COSA SI CHIEDE: Ricopia senza cambiare nulla le righe a partire da quella che contiene "Open the Inventory Type dropdown" fino a quella che contiene "will click(x=350, y=126).", comprese tutte e due.

DATI FORNITI:
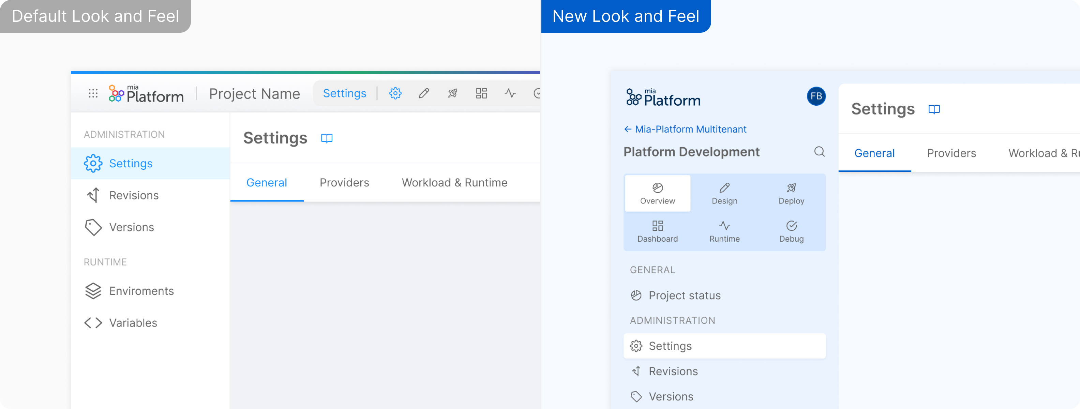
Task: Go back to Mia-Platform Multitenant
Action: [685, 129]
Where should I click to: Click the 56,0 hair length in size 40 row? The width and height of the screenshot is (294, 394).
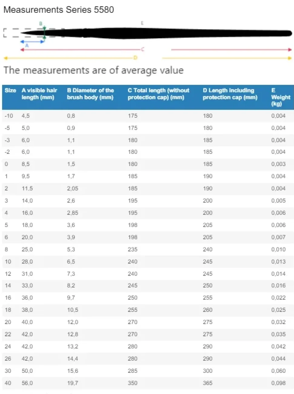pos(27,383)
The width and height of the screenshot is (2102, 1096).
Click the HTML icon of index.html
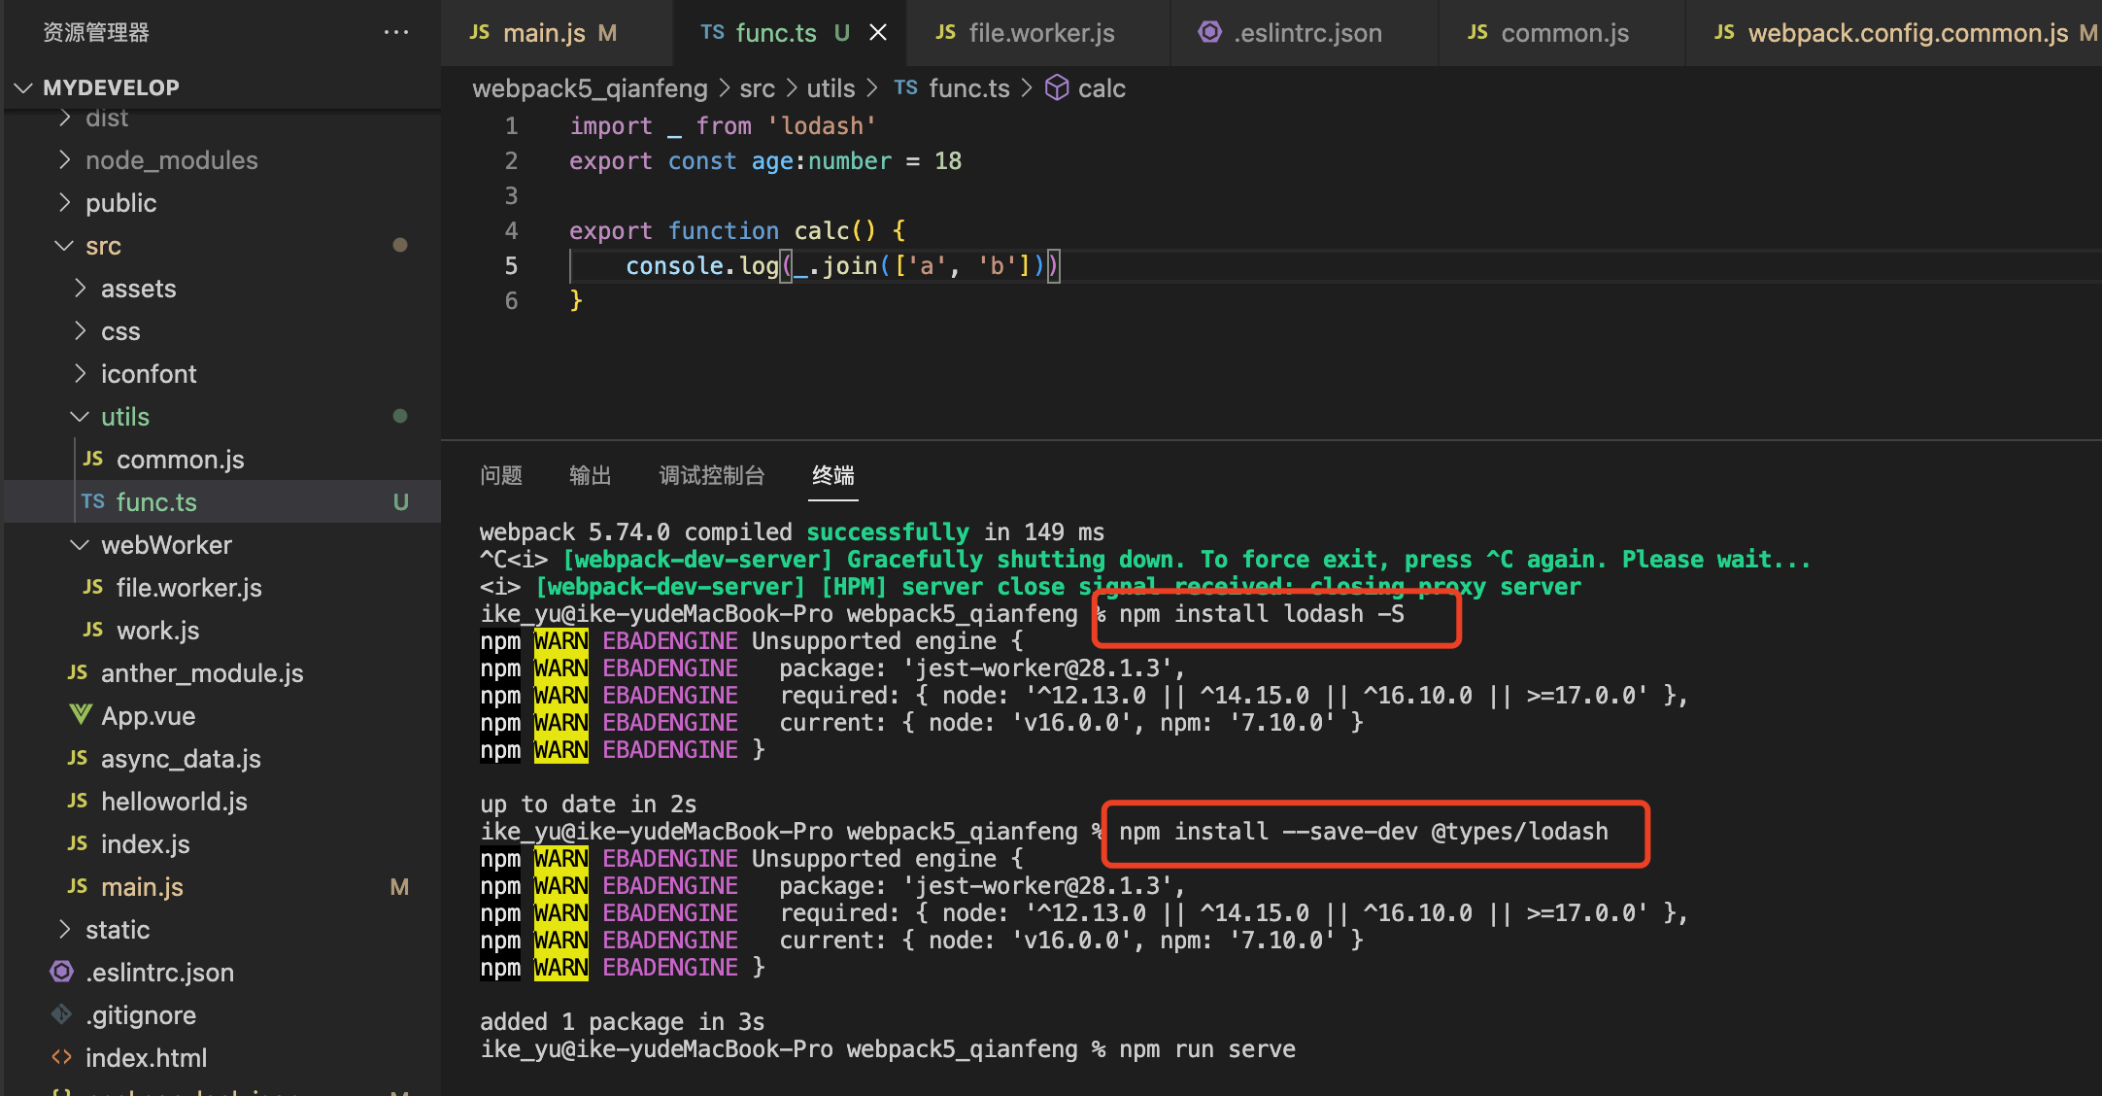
...
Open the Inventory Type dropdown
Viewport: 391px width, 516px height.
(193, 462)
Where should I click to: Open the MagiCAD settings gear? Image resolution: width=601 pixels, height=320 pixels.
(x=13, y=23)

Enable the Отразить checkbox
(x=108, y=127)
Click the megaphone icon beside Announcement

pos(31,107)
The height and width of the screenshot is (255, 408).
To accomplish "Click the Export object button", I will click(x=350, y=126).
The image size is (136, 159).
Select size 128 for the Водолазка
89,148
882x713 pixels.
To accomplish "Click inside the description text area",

RISPOSTA GIUSTA:
Open the Inventory Type dropdown
Viewport: 391px width, 516px height.
(193, 462)
Where should I click to: Open the MagiCAD settings gear? Image resolution: width=601 pixels, height=320 pixels.
(x=13, y=23)

Enable the Отразить checkbox
(x=108, y=127)
Click the megaphone icon beside Announcement

pos(31,107)
The height and width of the screenshot is (255, 408).
To accomplish "Click the Export object button", I will click(x=350, y=126).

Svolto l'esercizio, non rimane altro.